The Dallman plant was named for Vincent Y. Dallman, former owner of the Illinois State Register, whose advocacy was credited with making Springfield the first US city to sell power to its citizens rather than only using it for streetlights.[4]

Units 1 and 2 of the Dallman Plant were completed in 1968 and 1972 respectively.
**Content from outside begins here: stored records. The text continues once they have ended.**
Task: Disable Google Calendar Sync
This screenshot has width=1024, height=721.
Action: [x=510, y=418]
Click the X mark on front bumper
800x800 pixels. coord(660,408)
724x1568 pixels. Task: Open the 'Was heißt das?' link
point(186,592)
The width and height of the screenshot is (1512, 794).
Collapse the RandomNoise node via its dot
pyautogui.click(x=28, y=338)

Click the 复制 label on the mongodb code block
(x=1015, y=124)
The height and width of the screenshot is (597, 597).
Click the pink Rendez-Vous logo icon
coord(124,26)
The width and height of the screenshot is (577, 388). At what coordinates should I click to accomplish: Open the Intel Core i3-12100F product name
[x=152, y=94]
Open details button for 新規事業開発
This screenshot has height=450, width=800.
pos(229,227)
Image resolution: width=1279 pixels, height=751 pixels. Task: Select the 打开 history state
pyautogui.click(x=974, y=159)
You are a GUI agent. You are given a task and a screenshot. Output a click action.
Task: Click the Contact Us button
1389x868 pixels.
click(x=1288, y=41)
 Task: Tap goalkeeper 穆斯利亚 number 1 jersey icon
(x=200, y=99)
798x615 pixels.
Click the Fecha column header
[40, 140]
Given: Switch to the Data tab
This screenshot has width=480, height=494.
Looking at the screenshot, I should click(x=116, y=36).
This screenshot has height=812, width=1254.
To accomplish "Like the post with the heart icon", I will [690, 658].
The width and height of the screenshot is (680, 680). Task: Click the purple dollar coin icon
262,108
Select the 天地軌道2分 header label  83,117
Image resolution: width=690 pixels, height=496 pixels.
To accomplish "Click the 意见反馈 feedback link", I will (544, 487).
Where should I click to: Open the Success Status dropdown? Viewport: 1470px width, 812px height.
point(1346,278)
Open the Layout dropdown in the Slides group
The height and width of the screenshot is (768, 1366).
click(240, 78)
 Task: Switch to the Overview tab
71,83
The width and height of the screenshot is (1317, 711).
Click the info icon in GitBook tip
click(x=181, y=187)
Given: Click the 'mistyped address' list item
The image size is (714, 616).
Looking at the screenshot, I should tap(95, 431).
Later renamed Units 31 and 32, they each had nameplate capacities of 72 megawatts (MW).[2] A scrubber was installed on these units in 2001.[5] Both units were retired in 2020 under an Integrated Resource Plan.[2]

Unit 3 (later renamed Unit 33) was completed in 1978, and had a nameplate capacity of 192 MW, more than doubling the amount of power the plant could generate.[2] In 1980 a scrubber was placed on the Unit 3 smokestack to remove sulfur dioxide, a concern because of the plant's use of Illinois coal, which is high in sulfur.[2] Unit 3 was permanently retired in 2021 after suffering storm damage (it had previously been scheduled for retirement in 2023).[6]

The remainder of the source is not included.